The company, which runs the University of Phoenix and several other for-profit education programs, announced this morning that it will sell itself to a group of investors for $1.1 billion. While this $9.50/share is only about a third of what the stock was valued at a year ago, Apollo’s situation has become so dire that it’s a 44% premium above what the company has been trading for.
In a statement, Apollo’s current and future leadership explain that they hope that taking the company private will allow it to make improvements without the pressure to placate shareholders.
Current Apollo Education CEO Greg Cappelli says “This new structure will allow Apollo Education Group the flexibility and runway it needs to complete the transformational plan at University of Phoenix, which will enable us to serve our students more effectively during a period of unprecedented volatility within our industry.”
Tony Miller of The Vistria Group is slated to take over as chairman of Apollo’s board when the deal is complete. He is a former Deputy Secretary of the U.S. Department of Education, and his spin on the transaction acknowledges the dark cloud that hangs over the for-profit college industry.

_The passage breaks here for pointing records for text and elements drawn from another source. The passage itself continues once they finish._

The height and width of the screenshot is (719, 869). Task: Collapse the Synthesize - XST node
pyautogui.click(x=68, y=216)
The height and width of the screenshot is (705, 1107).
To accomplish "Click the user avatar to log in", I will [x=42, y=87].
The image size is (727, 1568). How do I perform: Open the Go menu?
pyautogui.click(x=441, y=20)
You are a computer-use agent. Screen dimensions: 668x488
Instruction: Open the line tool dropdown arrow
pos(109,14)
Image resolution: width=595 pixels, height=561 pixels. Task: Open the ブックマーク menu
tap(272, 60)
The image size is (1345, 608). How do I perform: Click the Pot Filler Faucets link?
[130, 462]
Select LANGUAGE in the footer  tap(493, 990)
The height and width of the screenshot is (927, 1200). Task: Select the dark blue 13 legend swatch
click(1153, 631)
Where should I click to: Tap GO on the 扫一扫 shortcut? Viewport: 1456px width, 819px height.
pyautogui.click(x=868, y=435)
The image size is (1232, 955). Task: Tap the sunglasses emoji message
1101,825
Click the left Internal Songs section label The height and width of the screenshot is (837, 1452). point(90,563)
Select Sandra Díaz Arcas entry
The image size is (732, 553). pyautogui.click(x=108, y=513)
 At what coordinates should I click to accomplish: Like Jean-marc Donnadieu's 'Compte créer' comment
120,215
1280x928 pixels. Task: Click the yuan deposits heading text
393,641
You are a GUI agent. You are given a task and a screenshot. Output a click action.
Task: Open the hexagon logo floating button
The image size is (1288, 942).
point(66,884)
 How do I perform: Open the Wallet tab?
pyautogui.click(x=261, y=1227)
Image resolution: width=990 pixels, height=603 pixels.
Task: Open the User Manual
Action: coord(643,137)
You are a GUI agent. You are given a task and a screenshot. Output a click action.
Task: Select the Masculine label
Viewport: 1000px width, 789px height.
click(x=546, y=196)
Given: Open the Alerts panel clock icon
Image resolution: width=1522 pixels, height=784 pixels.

“For too long and too often, the private education industry has been characterized by inadequate student outcomes, overly aggressive marketing practices, and poor compliance,” says Miller. “This doesn’t need to be the case.”
At its pre-recession height, Apollo’s stock traded at ten times today’s announced sale price. In the wake of the subsequent housing market and banking collapse, federal regulators and lawmakers began scrutinizing for-profit educators, which received a disproportionate level of federal student financial aid. Schools like Phoenix charged high tuitions but were criticized for offering classes and programs that could be taken more affordably through city and community colleges. Additionally, student at for-profit schools had significantly higher dropout and loan default rates.
In recent years, both federal and state regulators have questioned the marketing practices of many for-profit educators. A number of chains have been investigated for using inflated job-placement statistics to mislead applicants into believing that they could find gainful employment after graduation. Apollo itself was briefly suspended from receiving Department of Defense tuition assistance funds because of its questionable recruiting practices for servicemembers.
At its height in 2010, Apollo had more than 470,000 students enrolled. By spring 2015, that had fallen to around 214,000.